> Document extract:
···

Right now, an incident commander’s only tool to track these crews is a two-way radio. We manage fires by dividing buildings into flat sectors: Floor 1, Floor 2, Side A, Side B. But when the floor gives way, a roof collapses, or an aggressive crew naturally migrates upstairs to chase the seat of the fire or reach civilians, we can be left completely blind. We are attempting to command operations in a complex, three-dimensional world using flat, two-dimensional assumptions.

The primary culprit is our absolute dependence on satellite GPS. Satellite signals were built for open fields, not dense urban environments. They cannot reliably penetrate modern steel and concrete, and they lack the capability to accurately deliver vertical location information within a multi-story structure. When a firefighter or a trapped civilian is in distress, knowing they are at a specific street address is only half the answer. Public safety needs to know exactly what floor they are on and which room they are in.

···

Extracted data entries

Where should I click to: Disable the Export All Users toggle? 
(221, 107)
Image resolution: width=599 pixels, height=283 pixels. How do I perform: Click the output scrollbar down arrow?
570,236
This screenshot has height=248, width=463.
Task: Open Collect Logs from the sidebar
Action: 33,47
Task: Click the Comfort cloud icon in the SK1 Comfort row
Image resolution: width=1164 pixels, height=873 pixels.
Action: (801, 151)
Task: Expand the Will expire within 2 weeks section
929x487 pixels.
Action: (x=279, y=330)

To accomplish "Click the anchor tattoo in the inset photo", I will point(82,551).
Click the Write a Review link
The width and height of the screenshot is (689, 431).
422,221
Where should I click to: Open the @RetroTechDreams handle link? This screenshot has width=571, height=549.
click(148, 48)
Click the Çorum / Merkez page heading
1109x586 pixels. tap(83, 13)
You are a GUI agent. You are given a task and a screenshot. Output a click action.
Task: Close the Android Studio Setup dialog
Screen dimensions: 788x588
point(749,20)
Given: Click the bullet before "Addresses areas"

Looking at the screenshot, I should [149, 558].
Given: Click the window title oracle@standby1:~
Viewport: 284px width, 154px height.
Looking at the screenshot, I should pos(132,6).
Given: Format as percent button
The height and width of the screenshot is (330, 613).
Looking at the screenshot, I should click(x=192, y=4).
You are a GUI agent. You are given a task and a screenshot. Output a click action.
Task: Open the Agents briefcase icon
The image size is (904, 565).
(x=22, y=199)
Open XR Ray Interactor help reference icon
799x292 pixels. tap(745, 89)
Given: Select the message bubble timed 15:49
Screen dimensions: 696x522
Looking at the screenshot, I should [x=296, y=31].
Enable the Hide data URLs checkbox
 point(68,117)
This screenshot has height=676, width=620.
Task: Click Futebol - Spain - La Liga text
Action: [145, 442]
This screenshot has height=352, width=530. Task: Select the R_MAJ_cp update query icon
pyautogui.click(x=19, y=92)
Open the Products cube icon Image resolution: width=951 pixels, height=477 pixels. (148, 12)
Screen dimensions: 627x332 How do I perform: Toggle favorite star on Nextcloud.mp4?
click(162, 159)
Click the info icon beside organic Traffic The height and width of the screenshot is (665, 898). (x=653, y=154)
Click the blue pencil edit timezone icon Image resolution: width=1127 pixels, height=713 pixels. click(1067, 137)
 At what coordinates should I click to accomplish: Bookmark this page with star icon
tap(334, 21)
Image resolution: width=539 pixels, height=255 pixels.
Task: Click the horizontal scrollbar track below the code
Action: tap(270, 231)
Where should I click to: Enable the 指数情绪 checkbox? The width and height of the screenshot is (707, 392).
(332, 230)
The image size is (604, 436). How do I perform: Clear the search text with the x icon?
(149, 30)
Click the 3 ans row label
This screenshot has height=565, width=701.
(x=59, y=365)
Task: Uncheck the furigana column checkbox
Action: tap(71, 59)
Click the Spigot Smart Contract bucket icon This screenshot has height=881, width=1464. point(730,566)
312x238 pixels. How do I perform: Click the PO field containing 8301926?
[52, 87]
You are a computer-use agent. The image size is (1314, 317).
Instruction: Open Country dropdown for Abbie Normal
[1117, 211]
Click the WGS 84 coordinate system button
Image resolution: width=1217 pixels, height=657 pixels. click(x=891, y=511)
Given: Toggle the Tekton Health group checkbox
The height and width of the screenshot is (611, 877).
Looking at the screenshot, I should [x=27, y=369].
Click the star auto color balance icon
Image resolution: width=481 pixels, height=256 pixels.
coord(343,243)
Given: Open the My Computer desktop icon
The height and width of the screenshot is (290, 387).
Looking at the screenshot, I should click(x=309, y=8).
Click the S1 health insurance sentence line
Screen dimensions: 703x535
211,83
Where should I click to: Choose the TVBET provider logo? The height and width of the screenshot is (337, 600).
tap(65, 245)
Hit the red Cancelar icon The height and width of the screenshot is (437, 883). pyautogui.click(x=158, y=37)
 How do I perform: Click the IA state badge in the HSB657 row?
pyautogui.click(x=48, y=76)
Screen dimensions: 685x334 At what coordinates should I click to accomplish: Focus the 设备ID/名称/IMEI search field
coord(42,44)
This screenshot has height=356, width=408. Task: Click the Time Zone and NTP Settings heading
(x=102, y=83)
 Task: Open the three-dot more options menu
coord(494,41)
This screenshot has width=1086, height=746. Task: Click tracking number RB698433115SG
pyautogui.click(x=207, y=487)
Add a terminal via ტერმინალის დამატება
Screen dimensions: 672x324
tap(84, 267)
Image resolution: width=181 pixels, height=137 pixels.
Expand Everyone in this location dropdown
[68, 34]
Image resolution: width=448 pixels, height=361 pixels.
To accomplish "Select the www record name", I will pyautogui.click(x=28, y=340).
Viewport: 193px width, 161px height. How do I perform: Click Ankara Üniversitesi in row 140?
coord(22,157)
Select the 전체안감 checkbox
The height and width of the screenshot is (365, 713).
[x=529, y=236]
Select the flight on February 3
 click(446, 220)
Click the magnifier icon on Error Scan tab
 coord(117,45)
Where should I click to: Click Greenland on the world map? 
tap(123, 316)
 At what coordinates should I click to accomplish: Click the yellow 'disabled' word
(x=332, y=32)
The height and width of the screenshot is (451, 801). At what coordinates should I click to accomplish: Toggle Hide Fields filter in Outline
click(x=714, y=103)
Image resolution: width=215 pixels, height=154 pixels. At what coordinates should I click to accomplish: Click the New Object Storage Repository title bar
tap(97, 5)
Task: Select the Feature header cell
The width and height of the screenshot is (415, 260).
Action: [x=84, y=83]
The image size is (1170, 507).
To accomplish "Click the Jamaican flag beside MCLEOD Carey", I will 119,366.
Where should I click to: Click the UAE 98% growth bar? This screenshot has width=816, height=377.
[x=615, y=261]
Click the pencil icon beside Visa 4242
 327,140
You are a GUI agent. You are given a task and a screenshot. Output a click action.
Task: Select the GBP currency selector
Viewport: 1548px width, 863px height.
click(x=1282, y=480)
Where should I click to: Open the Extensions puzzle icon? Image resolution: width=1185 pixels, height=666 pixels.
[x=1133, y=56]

···

> Assignment 1:
According to the passage on tracking firefighters, what is an incident commander's only tool right now for tracking crews?
> Assignment 2:
Please copy word for word the part of the passage on tracking firefighters that opens with the words containing "Right now, an" and closes with "flat, two-dimensional assumptions.".
> Assignment 3:
Continue the passage on tracking firefighters from the point where it stops.
The data is not needed here.

> Final answer 1:
A two-way radio.

> Final answer 2:
Right now, an incident commander’s only tool to track these crews is a two-way radio. We manage fires by dividing buildings into flat sectors: Floor 1, Floor 2, Side A, Side B. But when the floor gives way, a roof collapses, or an aggressive crew naturally migrates upstairs to chase the seat of the fire or reach civilians, we can be left completely blind. We are attempting to command operations in a complex, three-dimensional world using flat, two-dimensional assumptions.

> Final answer 3:
This is why I, along with public safety leaders from across the country, recently signed a joint letter to federal regulators urging the swift advancement of the Federal Communications Commission’s Notice of Proposed Rulemaking to promote the development of next-generation positioning, navigation, and timing (PNT) technologies designed to improve indoor location accuracy for 911 callers and first responders.

The life-saving impact of 3D indoor location accuracy tracking cannot be overstated. When a Mayday call goes out, human emotion naturally takes over. Firefighters will self-commit and rush into the inferno to save their brothers and sisters, frequently exposing themselves to extreme, uncalculated risks.

With precise indoor location data, an incident commander can instantly clear the smoke and better understand where responders are and where help is needed. It takes on average 19 minutes to find a missing firefighter, and with only 30 minutes of air in a tank, access to indoor location data can help increase the chances that what happened in the Back Bay neighborhood in Boston won’t ever happen again.

Furthermore, this type of situational awareness acts as a preventative safety shield. If an incident commander sees a crew entering a dangerous area, they can proactively order them to withdraw before a collapse or backdraft occurs.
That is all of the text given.